• [What to do]:
Gather all lines in the entries below that include the word "Given".

• [Material provided]:
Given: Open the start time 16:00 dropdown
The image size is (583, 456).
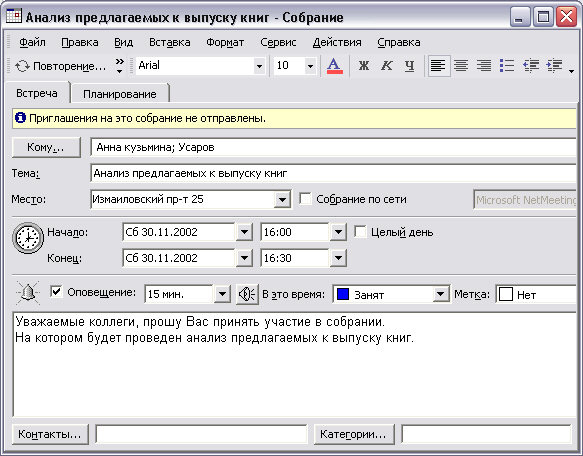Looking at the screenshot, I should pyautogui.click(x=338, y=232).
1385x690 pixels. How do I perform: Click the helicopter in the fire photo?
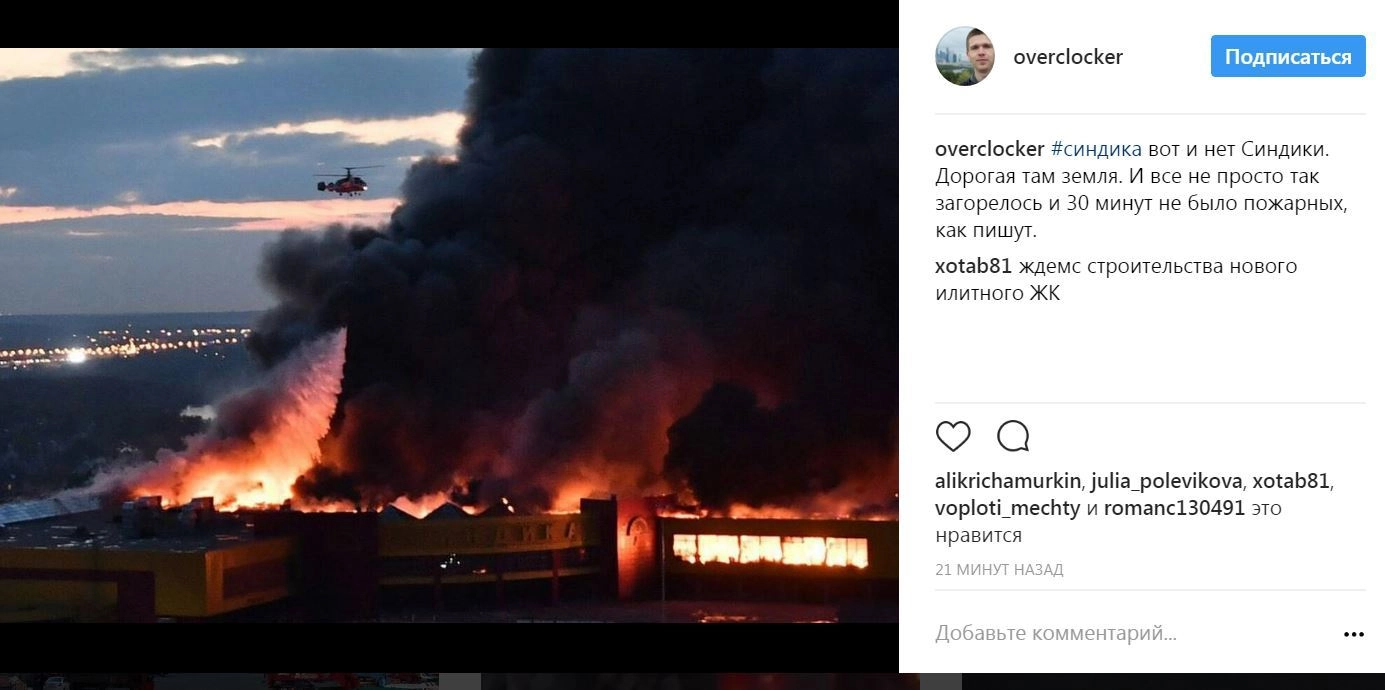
==
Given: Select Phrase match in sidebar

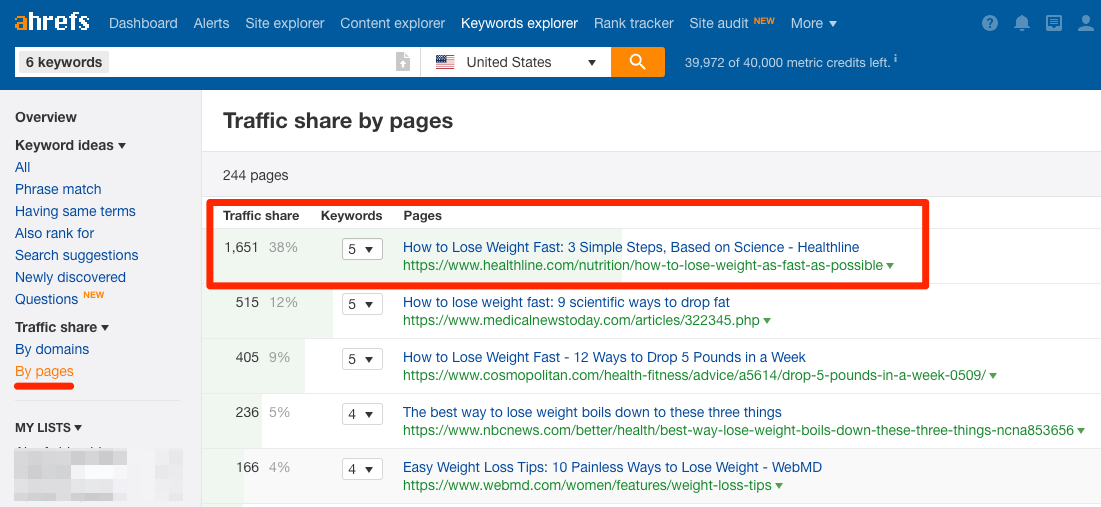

• [Exercise answer]:
Given: Open the start time 16:00 dropdown
Given: Select Phrase match in sidebar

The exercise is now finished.